Червь Linux.Lupper

Несколько лет назад я впервые поехал на конференцию по Linux. Помню, мне сразу бросилась в глаза общая неформальная атмосфера: посетители прямо на лекциях разговаривали, пили пиво и пытались взломать ноутбук выступавшего через Wi-Fi посредством обнаруженной тремя днями ранее уязвимости в SSH. Позже я узнал, что подобное поведение норма на конференциях по Linux/Unix, но для новичка это выглядело диковинно.
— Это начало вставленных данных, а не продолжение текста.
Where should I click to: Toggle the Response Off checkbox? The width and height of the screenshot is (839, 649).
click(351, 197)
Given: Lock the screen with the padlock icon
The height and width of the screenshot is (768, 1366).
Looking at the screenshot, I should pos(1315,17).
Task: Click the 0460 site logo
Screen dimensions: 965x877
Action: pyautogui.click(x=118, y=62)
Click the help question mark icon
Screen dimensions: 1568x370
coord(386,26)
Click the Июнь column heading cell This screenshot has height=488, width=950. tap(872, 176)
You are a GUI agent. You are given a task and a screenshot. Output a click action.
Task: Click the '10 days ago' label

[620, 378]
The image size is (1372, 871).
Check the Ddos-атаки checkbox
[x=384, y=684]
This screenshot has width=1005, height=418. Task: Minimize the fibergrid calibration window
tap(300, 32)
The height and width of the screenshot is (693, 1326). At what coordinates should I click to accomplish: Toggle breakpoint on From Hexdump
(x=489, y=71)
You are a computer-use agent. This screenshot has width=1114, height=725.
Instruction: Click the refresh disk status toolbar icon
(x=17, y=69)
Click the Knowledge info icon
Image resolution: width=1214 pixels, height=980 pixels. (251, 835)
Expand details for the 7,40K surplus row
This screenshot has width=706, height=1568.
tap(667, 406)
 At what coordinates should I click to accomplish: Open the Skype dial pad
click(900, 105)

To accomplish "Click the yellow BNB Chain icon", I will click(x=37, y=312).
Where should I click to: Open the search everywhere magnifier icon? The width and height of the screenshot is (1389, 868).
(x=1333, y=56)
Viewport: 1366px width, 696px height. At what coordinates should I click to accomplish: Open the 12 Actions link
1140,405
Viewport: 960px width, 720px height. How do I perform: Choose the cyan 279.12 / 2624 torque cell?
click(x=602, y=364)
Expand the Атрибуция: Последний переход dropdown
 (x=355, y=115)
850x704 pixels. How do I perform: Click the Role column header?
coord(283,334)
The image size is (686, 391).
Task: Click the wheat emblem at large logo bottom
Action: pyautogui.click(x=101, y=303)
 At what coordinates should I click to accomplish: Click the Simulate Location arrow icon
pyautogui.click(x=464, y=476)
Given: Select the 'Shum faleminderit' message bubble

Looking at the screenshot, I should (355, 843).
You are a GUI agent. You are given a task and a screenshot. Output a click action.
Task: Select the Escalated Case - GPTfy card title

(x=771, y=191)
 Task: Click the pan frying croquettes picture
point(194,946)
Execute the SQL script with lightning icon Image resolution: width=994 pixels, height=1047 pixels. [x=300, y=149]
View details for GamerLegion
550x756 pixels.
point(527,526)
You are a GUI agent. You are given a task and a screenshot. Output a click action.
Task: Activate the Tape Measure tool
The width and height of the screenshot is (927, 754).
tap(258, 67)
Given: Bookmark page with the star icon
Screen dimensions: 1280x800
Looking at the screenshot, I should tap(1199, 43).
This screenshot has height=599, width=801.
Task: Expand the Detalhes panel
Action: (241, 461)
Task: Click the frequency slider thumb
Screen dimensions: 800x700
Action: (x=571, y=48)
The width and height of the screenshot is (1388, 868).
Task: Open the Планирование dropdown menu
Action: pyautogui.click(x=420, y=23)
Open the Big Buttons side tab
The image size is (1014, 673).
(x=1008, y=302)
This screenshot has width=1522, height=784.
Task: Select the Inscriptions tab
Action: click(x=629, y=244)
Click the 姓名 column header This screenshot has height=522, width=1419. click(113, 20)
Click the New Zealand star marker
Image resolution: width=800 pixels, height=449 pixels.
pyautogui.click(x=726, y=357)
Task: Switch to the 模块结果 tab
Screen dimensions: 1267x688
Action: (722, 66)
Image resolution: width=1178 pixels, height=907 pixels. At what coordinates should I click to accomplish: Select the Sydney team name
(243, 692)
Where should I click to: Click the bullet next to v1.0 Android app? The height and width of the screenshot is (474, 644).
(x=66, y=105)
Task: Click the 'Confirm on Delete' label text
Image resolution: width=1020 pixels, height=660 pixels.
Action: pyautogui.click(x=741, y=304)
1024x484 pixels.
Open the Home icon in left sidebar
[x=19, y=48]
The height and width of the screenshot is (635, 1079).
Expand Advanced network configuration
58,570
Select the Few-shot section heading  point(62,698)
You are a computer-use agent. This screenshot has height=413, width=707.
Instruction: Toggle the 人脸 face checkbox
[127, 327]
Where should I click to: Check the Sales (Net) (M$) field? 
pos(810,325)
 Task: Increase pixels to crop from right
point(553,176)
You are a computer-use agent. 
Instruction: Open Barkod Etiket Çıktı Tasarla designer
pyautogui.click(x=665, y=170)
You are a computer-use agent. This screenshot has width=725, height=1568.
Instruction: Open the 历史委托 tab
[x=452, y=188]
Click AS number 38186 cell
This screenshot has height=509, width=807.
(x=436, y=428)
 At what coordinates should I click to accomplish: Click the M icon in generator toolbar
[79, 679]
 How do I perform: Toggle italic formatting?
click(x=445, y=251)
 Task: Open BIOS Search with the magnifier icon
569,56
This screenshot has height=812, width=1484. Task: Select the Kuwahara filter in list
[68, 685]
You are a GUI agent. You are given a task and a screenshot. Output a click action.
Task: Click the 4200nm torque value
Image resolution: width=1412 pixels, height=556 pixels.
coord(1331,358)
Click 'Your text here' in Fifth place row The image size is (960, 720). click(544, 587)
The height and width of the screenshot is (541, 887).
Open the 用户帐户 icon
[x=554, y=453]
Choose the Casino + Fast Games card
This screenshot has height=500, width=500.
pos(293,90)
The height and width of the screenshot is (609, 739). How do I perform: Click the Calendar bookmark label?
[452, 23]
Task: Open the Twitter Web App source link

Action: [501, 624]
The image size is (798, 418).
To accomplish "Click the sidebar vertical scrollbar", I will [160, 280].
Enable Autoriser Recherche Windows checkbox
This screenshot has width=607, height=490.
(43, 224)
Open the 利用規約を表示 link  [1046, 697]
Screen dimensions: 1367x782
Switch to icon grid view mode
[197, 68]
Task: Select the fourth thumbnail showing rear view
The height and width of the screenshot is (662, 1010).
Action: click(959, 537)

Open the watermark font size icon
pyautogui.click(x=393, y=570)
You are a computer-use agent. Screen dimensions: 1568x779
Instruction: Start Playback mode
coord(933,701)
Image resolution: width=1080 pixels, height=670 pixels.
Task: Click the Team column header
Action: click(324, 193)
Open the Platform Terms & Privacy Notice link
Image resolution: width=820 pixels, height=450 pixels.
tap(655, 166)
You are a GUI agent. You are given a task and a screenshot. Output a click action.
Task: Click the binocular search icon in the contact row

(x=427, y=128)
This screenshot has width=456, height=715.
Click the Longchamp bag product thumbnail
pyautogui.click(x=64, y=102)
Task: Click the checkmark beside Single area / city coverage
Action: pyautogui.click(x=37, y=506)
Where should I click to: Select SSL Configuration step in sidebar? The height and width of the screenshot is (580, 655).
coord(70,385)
Одна из презентаций посвящалась вредоносным программам для Unix, в частности — для Linux. Выступавший проанализировал несколько широко известных вирусов, руткитов и бэкдоров для Linux, но обошел стороной сетевые черви. Под конец своего доклада автор отметил, что черви для Linux не просто возможны, но совершенно неминуемо появятся в будущем и станут не менее распространенными, чем, например, CodeRed. Утверждение было встречено явным (то есть, довольно громким) несогласием аудитории, напомнившей выступавшему, что Linux безопаснее Windows и червь вроде CodeRed в принципе не может появиться в Linux. Выступавший вздохнул, но спорить не стал — ему все было и так ясно.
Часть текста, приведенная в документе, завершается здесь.